Periodically poled optical materials have become popular over the past decade as media for achieving efficient quasi-phase-matched frequency conversion of laser light. The materials used for periodic poling are generally ferroelectric optical crystals such as lithium niobate and its isomorphs. Lithography is commonly used to lay down the electrode patterning used when periodically poling ferroelectric crystals. We have explored an alternative method that uses laser direct write methods to fabricate a topographical electrode pattern which guides the domain pattern. The use of periodically poled materials is an innovative means of furthering the field of non-linear optics in spectroscopy, laser displays and all-optical-processing in future optical networks.

1430 - 1500 hrs Ilana Klamer

School of Physics, University of Sydney. Sydney, NSW, klamer@physics.usyd.edu.au

Galaxies at the Edge of the Universe

Powerful radio emission from a galaxy points to the presence of a central supermassive (> 1 billion solar masses) black hole, and is the most efficient tool for finding galaxies at the edge of the Universe. We have recently embarked on the first large scale search in the Southern Hemisphere for the most distant radio galaxies in the Universe, which, due to the finite speed of light, are also those which existed when the Universe was barely 10% of its current age (13 billion years). In this talk, I will outline the search technique we use and the results thus far, including the discovery of at least nine new radio galaxies more than 10 billion light years away. I will show how observations like these constrain the physics of black hole and galaxy formation and discuss the direction that Australian Astronomy needs to be heading in the next decade to enhance its reputation for doing world-class research.

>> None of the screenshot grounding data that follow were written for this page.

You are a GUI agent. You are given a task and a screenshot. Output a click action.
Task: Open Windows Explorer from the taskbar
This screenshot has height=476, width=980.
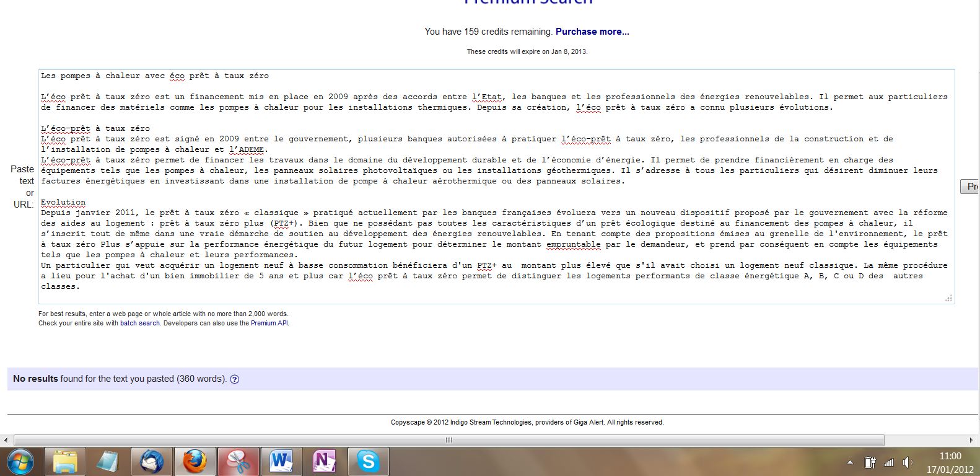click(x=64, y=462)
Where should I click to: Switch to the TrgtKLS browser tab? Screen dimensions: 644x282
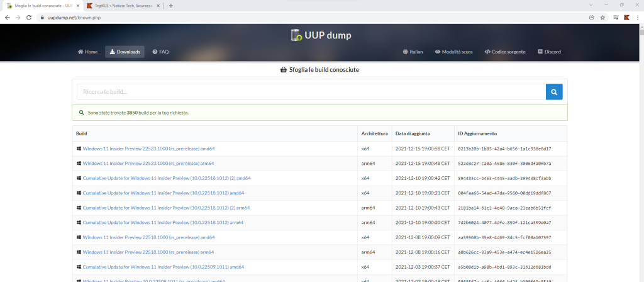[x=119, y=6]
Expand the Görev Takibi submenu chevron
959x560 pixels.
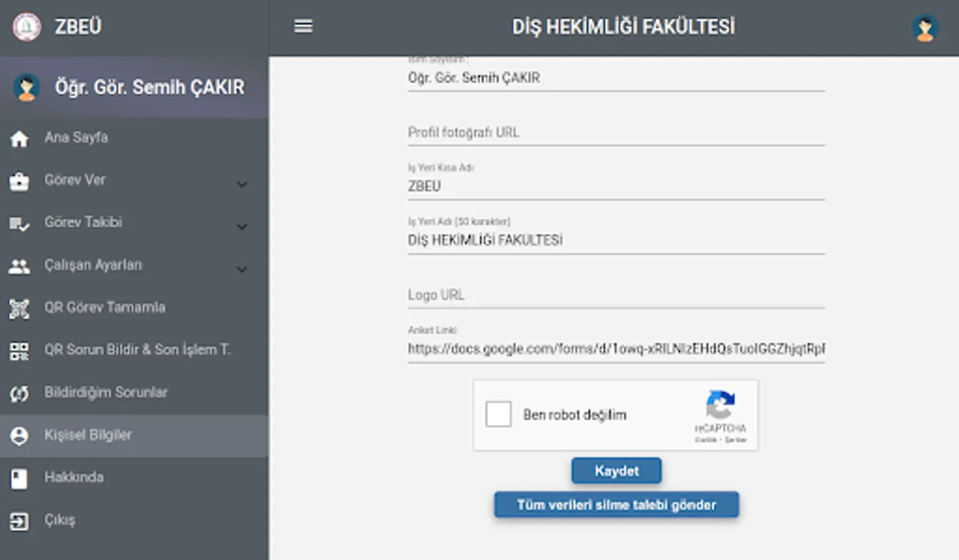pos(242,226)
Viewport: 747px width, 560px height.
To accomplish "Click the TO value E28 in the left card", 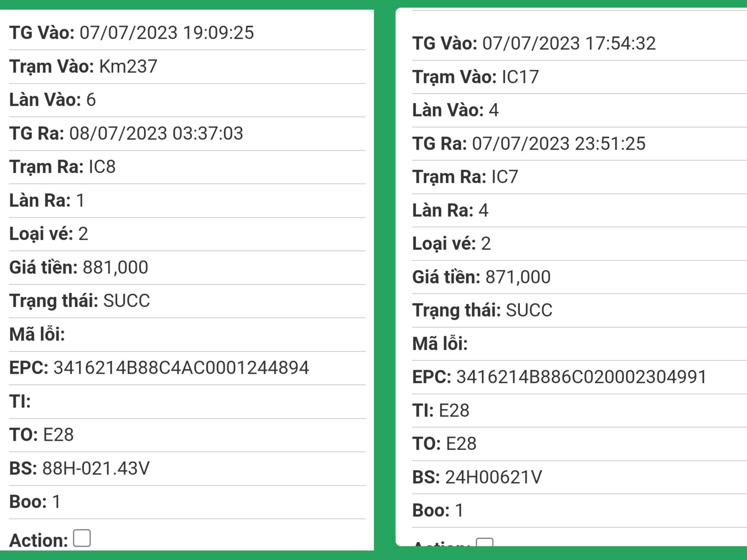I will click(58, 435).
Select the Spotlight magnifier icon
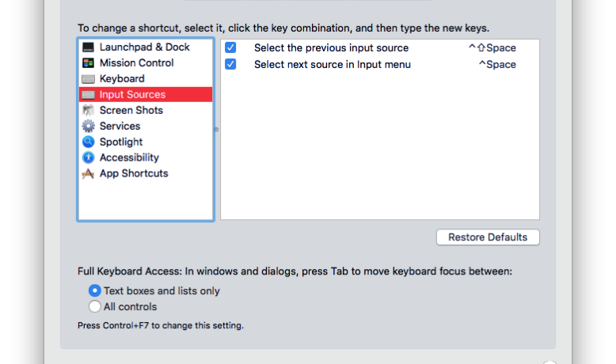Viewport: 616px width, 364px height. click(88, 142)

1500 - 1530 hrs Ryan Springall

Computational and Condensed Matter Physics Group, Department of Applied Physics, RMIT University ryan.springall@rmit.edu.au

Dispersion Interactions and the Adiabatic Connection

In this recently funded ARC project, some of the most accurate calculations ever performed will be used to study in detail the effects of electron correlation beyond the 2 body Coulombic interaction. Electron correlation is seen as being responsible for van derWaals interactions in condensed matter systems, and current non-perturbative models are unable to account for this. Further, an understanding of the non-asymptotic behaviour of these forces is seen as a primary constituent in the modeling of technologies in the nanoscale regime. Powerful theoretical methods will be employed to achieve this, including the adiabatic connection formula, where the non-interacting system is mapped onto a fully interacting system, extracting all electron correlation, and the Quantum Monte Carlo code developed at Cavendish laboratory, Cambridge.